Canadian grains contain high levels of mycotoxins. This is according to new data from animal nutrition company Alltech.
The data contains the analysis results from corn, spring wheat, barley and triticale samples from across Canada as part of the 2016 Alltech Canada Harvest Analysis. The results indicated a high risk for the presence of mycotoxins in total mixed rations (TMR), distillers dried grains with solubles (DDGS) and silage. On average, 3.8 different mycotoxins were present in the TMR and DDGS samples collected.
45 TMR samples from across Canada, from June 1 to November 30, were tested. It was shown that only 2% of the samples contained no mycotoxins. 2% of the samples contained 8 to 9 mycotoxins, 20% contained 6 to 7 mycotoxins, 29% contained 4 to 5 mycotoxins, 29% contained 2 to 3 mycotoxins and 18% contained 1 mycotoxin. Type B trichothecene mycotoxins (including DON) were present in 80% of the samples, and fusaric acid was present in more than half.

**Data records**

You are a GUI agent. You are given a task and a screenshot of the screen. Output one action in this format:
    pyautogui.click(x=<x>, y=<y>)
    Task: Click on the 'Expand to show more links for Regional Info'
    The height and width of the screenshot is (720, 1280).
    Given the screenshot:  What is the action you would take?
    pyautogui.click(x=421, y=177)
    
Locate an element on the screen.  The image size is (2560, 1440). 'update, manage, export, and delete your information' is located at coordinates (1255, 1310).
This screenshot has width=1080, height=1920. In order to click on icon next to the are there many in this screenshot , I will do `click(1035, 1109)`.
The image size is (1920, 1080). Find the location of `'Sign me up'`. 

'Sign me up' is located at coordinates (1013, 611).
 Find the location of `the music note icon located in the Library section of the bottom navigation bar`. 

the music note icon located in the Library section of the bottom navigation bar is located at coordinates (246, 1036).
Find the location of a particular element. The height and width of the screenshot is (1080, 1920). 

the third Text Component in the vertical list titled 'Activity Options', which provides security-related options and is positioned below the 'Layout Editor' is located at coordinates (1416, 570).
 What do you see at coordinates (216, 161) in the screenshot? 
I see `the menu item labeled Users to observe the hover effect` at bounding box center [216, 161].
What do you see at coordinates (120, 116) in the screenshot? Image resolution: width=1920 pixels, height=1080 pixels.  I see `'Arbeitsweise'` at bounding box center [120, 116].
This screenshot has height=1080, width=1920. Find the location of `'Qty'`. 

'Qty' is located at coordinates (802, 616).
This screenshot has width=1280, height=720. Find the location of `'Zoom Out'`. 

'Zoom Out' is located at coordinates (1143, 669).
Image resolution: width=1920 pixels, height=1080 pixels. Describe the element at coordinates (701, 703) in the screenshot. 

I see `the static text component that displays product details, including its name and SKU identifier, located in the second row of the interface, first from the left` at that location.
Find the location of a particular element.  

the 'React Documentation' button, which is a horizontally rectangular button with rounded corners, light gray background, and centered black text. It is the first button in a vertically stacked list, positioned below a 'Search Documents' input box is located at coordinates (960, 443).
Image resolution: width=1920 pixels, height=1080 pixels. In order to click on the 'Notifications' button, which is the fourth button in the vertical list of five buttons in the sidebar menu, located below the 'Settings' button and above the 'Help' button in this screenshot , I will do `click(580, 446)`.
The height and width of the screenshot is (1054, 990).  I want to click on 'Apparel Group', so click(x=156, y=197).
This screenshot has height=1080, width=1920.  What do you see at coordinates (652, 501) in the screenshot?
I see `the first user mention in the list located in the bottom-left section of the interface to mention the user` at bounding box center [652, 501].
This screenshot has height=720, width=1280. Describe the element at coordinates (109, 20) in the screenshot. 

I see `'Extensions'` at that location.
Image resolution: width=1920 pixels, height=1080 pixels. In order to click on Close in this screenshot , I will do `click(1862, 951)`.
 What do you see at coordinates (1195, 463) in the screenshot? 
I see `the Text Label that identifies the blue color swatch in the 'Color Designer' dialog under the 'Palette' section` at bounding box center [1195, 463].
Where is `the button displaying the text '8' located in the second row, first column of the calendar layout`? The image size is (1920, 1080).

**Instructions for the task**
Continue the report on mycotoxins in Canadian grains from its last sentence.

**Answer space**
Deoxynivalenol (DON) is a type B trichothecene mycotoxin and was the most prevalent mycotoxin found in new-crop corn silage as well as spring wheat, barley and triticale samples. High levels of fusaric acid were also present in the samples collected. The combination of DON and fusaric acid can result in a high risk equivalent factor (REQ) that can be toxic to animals. Producers should observe their herd and monitor their animals for poor feed intake as well as reduced milk or meat production.